-- start Record extracts --

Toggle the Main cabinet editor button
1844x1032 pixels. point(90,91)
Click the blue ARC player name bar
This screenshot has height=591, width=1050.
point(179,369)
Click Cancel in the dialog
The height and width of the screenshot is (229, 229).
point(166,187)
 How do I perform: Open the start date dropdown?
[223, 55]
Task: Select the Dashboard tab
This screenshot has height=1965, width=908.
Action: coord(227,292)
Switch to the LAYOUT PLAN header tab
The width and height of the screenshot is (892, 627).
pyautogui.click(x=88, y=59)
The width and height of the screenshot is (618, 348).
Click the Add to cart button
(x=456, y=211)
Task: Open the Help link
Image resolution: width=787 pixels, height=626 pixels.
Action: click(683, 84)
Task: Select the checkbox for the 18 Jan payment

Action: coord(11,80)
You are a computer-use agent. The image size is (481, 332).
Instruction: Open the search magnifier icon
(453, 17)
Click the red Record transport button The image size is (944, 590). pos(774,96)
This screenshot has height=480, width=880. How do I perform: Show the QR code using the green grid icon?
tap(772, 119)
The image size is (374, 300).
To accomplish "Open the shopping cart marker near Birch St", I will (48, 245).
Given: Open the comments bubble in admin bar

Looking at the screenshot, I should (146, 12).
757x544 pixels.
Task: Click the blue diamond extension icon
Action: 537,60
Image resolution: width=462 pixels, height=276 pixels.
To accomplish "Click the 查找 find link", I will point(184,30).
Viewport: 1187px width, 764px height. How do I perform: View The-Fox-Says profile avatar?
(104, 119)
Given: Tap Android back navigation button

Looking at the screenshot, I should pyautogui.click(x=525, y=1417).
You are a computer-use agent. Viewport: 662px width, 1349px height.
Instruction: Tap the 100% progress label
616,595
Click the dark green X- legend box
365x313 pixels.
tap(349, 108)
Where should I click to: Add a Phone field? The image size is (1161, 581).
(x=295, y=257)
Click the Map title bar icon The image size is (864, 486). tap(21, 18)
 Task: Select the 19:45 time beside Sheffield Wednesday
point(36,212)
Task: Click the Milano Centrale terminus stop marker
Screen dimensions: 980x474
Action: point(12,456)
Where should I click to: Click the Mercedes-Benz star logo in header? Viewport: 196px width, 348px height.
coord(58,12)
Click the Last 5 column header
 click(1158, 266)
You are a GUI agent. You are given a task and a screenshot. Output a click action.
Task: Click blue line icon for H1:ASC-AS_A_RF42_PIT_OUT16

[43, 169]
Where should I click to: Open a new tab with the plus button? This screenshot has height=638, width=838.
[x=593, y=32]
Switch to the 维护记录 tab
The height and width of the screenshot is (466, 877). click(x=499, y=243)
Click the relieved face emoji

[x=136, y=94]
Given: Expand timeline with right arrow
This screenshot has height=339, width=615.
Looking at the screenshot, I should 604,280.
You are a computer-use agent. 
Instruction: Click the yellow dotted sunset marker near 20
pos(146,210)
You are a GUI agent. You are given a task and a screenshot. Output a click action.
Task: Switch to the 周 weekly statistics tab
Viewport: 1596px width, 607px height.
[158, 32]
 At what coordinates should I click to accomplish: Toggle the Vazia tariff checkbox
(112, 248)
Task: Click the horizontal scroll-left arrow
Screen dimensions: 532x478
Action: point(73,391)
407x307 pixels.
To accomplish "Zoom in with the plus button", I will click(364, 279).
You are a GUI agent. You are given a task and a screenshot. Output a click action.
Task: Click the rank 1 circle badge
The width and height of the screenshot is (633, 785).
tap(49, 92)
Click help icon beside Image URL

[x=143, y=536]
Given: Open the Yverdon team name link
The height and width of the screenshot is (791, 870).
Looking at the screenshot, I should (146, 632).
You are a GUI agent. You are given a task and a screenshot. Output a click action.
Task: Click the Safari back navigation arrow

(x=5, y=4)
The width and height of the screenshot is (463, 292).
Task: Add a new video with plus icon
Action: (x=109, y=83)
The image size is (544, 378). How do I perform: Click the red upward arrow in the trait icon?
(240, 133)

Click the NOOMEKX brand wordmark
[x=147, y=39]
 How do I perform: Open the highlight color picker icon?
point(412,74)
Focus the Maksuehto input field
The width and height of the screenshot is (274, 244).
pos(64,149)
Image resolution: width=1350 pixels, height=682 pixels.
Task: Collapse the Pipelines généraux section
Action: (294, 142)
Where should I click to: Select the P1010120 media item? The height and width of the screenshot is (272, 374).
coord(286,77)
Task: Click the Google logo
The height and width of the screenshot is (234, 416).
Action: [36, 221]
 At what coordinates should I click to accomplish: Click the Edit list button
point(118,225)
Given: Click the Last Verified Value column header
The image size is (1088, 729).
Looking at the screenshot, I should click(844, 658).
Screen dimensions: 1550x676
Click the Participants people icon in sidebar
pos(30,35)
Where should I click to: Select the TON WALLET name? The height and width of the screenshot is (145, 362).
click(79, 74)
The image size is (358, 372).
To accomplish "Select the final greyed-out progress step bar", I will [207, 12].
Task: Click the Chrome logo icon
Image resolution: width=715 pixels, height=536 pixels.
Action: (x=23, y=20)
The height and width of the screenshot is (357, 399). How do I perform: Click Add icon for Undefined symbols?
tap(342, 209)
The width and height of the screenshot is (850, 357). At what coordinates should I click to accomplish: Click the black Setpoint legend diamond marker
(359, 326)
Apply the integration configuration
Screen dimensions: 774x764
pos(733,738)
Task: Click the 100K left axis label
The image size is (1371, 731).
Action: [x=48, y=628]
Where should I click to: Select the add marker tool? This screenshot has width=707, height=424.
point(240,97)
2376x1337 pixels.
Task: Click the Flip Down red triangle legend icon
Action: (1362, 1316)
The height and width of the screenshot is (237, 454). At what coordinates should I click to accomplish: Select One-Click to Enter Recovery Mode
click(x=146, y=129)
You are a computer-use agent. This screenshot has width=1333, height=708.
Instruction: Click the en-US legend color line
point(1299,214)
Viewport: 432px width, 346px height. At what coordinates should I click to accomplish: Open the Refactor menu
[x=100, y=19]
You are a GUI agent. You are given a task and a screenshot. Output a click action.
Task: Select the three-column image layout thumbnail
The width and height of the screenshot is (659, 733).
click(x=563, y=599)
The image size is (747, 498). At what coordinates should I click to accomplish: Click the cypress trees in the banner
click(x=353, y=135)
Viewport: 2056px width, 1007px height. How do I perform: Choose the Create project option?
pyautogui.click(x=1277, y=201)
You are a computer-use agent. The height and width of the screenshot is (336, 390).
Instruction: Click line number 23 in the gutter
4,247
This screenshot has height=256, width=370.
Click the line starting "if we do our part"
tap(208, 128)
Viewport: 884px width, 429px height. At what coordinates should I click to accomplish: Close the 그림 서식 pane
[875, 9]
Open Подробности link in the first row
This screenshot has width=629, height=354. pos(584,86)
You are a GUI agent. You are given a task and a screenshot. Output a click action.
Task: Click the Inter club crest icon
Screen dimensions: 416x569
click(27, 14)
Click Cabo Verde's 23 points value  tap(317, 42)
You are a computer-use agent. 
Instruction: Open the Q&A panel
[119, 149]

-- end Record extracts --

**What is required**
Arrange all of the lines above as a numbered list, leaving out the blank lines.

**Correct output**
1. Toggle the Main cabinet editor button
2. 1844x1032 pixels. point(90,91)
3. Click the blue ARC player name bar
4. This screenshot has height=591, width=1050.
5. point(179,369)
6. Click Cancel in the dialog
7. The height and width of the screenshot is (229, 229).
8. point(166,187)
9.  How do I perform: Open the start date dropdown?
10. [223, 55]
11. Task: Select the Dashboard tab
12. This screenshot has height=1965, width=908.
13. Action: coord(227,292)
14. Switch to the LAYOUT PLAN header tab
15. The width and height of the screenshot is (892, 627).
16. pyautogui.click(x=88, y=59)
17. The width and height of the screenshot is (618, 348).
18. Click the Add to cart button
19. (x=456, y=211)
20. Task: Open the Help link
21. Image resolution: width=787 pixels, height=626 pixels.
22. Action: click(683, 84)
23. Task: Select the checkbox for the 18 Jan payment
24. Action: coord(11,80)
25. You are a computer-use agent. The image size is (481, 332).
26. Instruction: Open the search magnifier icon
27. (453, 17)
28. Click the red Record transport button The image size is (944, 590). pos(774,96)
29. This screenshot has height=480, width=880. How do I perform: Show the QR code using the green grid icon?
30. tap(772, 119)
31. The image size is (374, 300).
32. To accomplish "Open the shopping cart marker near Birch St", I will (48, 245).
33. Given: Open the comments bubble in admin bar
34. Looking at the screenshot, I should (146, 12).
35. 757x544 pixels.
36. Task: Click the blue diamond extension icon
37. Action: 537,60
38. Image resolution: width=462 pixels, height=276 pixels.
39. To accomplish "Click the 查找 find link", I will point(184,30).
40. Viewport: 1187px width, 764px height. How do I perform: View The-Fox-Says profile avatar?
41. (104, 119)
42. Given: Tap Android back navigation button
43. Looking at the screenshot, I should pyautogui.click(x=525, y=1417).
44. You are a computer-use agent. Viewport: 662px width, 1349px height.
45. Instruction: Tap the 100% progress label
46. 616,595
47. Click the dark green X- legend box
48. 365x313 pixels.
49. tap(349, 108)
50. Where should I click to: Add a Phone field? The image size is (1161, 581).
51. (x=295, y=257)
52. Click the Map title bar icon The image size is (864, 486). tap(21, 18)
53.  Task: Select the 19:45 time beside Sheffield Wednesday
54. point(36,212)
55. Task: Click the Milano Centrale terminus stop marker
56. Screen dimensions: 980x474
57. Action: point(12,456)
58. Where should I click to: Click the Mercedes-Benz star logo in header? Viewport: 196px width, 348px height.
59. coord(58,12)
60. Click the Last 5 column header
61.  click(1158, 266)
62. You are a GUI agent. You are given a task and a screenshot. Output a click action.
63. Task: Click blue line icon for H1:ASC-AS_A_RF42_PIT_OUT16
64. [43, 169]
65. Where should I click to: Open a new tab with the plus button? This screenshot has height=638, width=838.
66. [x=593, y=32]
67. Switch to the 维护记录 tab
68. The height and width of the screenshot is (466, 877). click(x=499, y=243)
69. Click the relieved face emoji
70. [x=136, y=94]
71. Given: Expand timeline with right arrow
72. This screenshot has height=339, width=615.
73. Looking at the screenshot, I should 604,280.
74. You are a computer-use agent. 
75. Instruction: Click the yellow dotted sunset marker near 20
76. pos(146,210)
77. You are a GUI agent. You are given a task and a screenshot. Output a click action.
78. Task: Switch to the 周 weekly statistics tab
79. Viewport: 1596px width, 607px height.
80. [158, 32]
81.  At what coordinates should I click to accomplish: Toggle the Vazia tariff checkbox
82. (112, 248)
83. Task: Click the horizontal scroll-left arrow
84. Screen dimensions: 532x478
85. Action: point(73,391)
86. 407x307 pixels.
87. To accomplish "Zoom in with the plus button", I will click(364, 279).
88. You are a GUI agent. You are given a task and a screenshot. Output a click action.
89. Task: Click the rank 1 circle badge
90. The width and height of the screenshot is (633, 785).
91. tap(49, 92)
92. Click help icon beside Image URL
93. [x=143, y=536]
94. Given: Open the Yverdon team name link
95. The height and width of the screenshot is (791, 870).
96. Looking at the screenshot, I should (146, 632).
97. You are a GUI agent. You are given a task and a screenshot. Output a click action.
98. Task: Click the Safari back navigation arrow
99. (x=5, y=4)
100. The width and height of the screenshot is (463, 292).
101. Task: Add a new video with plus icon
102. Action: (x=109, y=83)
103. The image size is (544, 378). How do I perform: Click the red upward arrow in the trait icon?
104. (240, 133)
105. Click the NOOMEKX brand wordmark
106. [x=147, y=39]
107.  How do I perform: Open the highlight color picker icon?
108. point(412,74)
109. Focus the Maksuehto input field
110. The width and height of the screenshot is (274, 244).
111. pos(64,149)
112. Image resolution: width=1350 pixels, height=682 pixels.
113. Task: Collapse the Pipelines généraux section
114. Action: (294, 142)
115. Where should I click to: Select the P1010120 media item? The height and width of the screenshot is (272, 374).
116. coord(286,77)
117. Task: Click the Google logo
118. The height and width of the screenshot is (234, 416).
119. Action: [36, 221]
120.  At what coordinates should I click to accomplish: Click the Edit list button
121. point(118,225)
122. Given: Click the Last Verified Value column header
123. The image size is (1088, 729).
124. Looking at the screenshot, I should click(844, 658).
125. Screen dimensions: 1550x676
126. Click the Participants people icon in sidebar
127. pos(30,35)
128. Where should I click to: Select the TON WALLET name? The height and width of the screenshot is (145, 362).
129. click(79, 74)
130. The image size is (358, 372).
131. To accomplish "Select the final greyed-out progress step bar", I will [207, 12].
132. Task: Click the Chrome logo icon
133. Image resolution: width=715 pixels, height=536 pixels.
134. Action: (x=23, y=20)
135. The height and width of the screenshot is (357, 399). How do I perform: Click Add icon for Undefined symbols?
136. tap(342, 209)
137. The width and height of the screenshot is (850, 357). At what coordinates should I click to accomplish: Click the black Setpoint legend diamond marker
138. (359, 326)
139. Apply the integration configuration
140. Screen dimensions: 774x764
141. pos(733,738)
142. Task: Click the 100K left axis label
143. The image size is (1371, 731).
144. Action: [x=48, y=628]
145. Where should I click to: Select the add marker tool? This screenshot has width=707, height=424.
146. point(240,97)
147. 2376x1337 pixels.
148. Task: Click the Flip Down red triangle legend icon
149. Action: (1362, 1316)
150. The height and width of the screenshot is (237, 454). At what coordinates should I click to accomplish: Select One-Click to Enter Recovery Mode
151. click(x=146, y=129)
152. You are a computer-use agent. This screenshot has width=1333, height=708.
153. Instruction: Click the en-US legend color line
154. point(1299,214)
155. Viewport: 432px width, 346px height. At what coordinates should I click to accomplish: Open the Refactor menu
156. [x=100, y=19]
157. You are a GUI agent. You are given a task and a screenshot. Output a click action.
158. Task: Select the three-column image layout thumbnail
159. The width and height of the screenshot is (659, 733).
160. click(x=563, y=599)
161. The image size is (747, 498). At what coordinates should I click to accomplish: Click the cypress trees in the banner
162. click(x=353, y=135)
163. Viewport: 2056px width, 1007px height. How do I perform: Choose the Create project option?
164. pyautogui.click(x=1277, y=201)
165. You are a computer-use agent. The height and width of the screenshot is (336, 390).
166. Instruction: Click line number 23 in the gutter
167. 4,247
168. This screenshot has height=256, width=370.
169. Click the line starting "if we do our part"
170. tap(208, 128)
171. Viewport: 884px width, 429px height. At what coordinates should I click to accomplish: Close the 그림 서식 pane
172. [875, 9]
173. Open Подробности link in the first row
174. This screenshot has width=629, height=354. pos(584,86)
175. You are a GUI agent. You are given a task and a screenshot. Output a click action.
176. Task: Click the Inter club crest icon
177. Screen dimensions: 416x569
178. click(27, 14)
179. Click Cabo Verde's 23 points value  tap(317, 42)
180. You are a computer-use agent. 
181. Instruction: Open the Q&A panel
182. [119, 149]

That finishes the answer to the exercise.